When our small group of pastors re-convened outside the enclosed area of the plaza, we stood, viewing the whole panorama. It was a beautiful Jerusalem night. The moon was rising behind us over the stone structures in the old city. The lights on the Western Wall and the sights and sounds of that Sabbath prayer filled our senses – when high above that wall a new sound emerged. The Al Aksa mosque, the third holiest mosque for the world's Muslims, sits within a few hundred feet of the top of the Western wall – and from the mosque the call to prayer was wailing through the city. Here we stood, American, Christian pastors, experiencing the worship of God, now in two foreign languages, and the mix of that beautiful, nasal Arabic cry along with the hushed and shouted Hebrew prayers is a sound I will not soon forget. I can only imagine it pleases God's ears as well.

As we made our way back through the city, to the Notre Dame Center, our home for the week, as we attempted to enter one of the narrow intersections our progress was completely halted by the mass of Muslim pilgrims heeding the call of prayer, and making their way to the Temple mount, which contains the Al Aksa mosque and the Dome of the Rock (the spectacular gold-domed shrine which is the visual centerpiece of the old city of Jerusalem).

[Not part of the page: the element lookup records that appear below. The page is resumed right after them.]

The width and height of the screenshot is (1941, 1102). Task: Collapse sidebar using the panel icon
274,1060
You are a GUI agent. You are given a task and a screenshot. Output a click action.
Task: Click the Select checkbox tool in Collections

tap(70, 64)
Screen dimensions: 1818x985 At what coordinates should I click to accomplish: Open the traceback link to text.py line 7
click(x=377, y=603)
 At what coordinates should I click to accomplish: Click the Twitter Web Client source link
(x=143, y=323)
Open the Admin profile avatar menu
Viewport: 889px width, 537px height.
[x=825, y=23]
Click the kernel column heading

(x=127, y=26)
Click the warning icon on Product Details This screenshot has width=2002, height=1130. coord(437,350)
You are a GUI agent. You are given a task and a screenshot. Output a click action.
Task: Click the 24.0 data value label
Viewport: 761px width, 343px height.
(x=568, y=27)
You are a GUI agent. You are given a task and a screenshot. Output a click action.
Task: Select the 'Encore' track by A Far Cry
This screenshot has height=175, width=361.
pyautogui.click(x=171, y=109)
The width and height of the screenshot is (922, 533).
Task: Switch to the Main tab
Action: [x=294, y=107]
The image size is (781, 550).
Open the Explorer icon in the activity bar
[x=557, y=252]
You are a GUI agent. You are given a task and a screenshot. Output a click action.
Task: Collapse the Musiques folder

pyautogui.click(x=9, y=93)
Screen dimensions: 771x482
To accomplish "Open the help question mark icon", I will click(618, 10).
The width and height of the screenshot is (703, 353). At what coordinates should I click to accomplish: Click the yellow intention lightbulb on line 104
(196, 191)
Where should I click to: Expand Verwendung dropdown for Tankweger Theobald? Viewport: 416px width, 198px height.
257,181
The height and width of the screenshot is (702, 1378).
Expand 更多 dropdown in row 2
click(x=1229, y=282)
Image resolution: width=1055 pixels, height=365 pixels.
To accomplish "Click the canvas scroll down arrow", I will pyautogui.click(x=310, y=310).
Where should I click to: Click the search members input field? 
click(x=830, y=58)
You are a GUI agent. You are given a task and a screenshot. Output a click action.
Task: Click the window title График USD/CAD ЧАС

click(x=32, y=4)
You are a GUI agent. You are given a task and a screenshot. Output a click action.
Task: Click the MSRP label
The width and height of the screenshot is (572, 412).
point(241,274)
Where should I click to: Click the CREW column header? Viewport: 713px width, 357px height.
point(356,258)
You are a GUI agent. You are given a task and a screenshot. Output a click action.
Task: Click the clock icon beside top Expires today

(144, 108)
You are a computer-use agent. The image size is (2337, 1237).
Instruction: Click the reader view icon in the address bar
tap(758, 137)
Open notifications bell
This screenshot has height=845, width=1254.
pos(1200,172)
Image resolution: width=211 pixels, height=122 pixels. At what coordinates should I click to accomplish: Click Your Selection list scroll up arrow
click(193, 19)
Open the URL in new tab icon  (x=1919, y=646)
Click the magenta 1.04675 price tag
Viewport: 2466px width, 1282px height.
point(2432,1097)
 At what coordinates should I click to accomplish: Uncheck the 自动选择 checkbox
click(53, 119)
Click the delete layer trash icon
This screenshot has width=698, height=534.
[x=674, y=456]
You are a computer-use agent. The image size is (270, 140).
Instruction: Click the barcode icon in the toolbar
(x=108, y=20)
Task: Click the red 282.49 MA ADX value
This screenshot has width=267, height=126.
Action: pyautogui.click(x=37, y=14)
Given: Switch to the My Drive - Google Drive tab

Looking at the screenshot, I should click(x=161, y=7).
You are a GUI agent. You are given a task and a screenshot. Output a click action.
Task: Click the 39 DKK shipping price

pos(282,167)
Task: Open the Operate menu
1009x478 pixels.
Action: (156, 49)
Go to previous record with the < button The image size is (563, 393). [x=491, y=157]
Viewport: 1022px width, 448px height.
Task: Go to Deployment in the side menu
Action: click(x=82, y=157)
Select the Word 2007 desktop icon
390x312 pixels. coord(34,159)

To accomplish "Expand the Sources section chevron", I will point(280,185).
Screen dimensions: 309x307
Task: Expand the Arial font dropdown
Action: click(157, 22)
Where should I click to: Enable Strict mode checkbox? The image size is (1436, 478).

It was like a stampede – the beginning of the holy month of Ramadan – so there was no way to cross that mass of bodies. We waited. The Jews behind us. The Muslims in front of us. Leading us all to pray...

Speaking of this experience later that evening, one of my colleagues mused in amazement that there is no more violence here, given the close proximity of these conflicting children of Abraham and their religious holy sites. Our Wake Forest Divinity School leader, however, reminded us that since the Muslim conquest of Jerusalem, 1400 years ago, the Jews and the Muslims have gotten along amazingly well. Sharing this city. Sharing these holy streets. Virtually sharing the sacred ground on which their faiths call them to pray. There's a sermon in that. You'll probably hear it soon!

I’ve done my own share of praying this week, remembering you... remembering Jesus... reflecting on my life as his follower and your pastor, and as a parent of two and a husband of one and a joy-filled (if sometimes still confused!) wanna-be-disciple. But I'll have to tell you that it's not the Christian pilgrims to this city that have inspired me the most this week – though we've also encountered thousands of Christian pilgrims from around the world. Ironically (and when we open our eyes to God's amazing presence around us, "irony" may become a more and more frequent encounter for us!), I'll leave the Holy Land in 10 hours with the inspiration of Muslim and Jewish followers, leaving their busy lives, herding through crowded city streets, singing and dancing and praying quietly, in that discipline that is as old as human self-consciousness. Among the many things I have learned on this trip... I think I'll come home a better pray-er.

And maybe that's what this pilgrimage was supposed to do for me – even if I learned it in a very surprising way!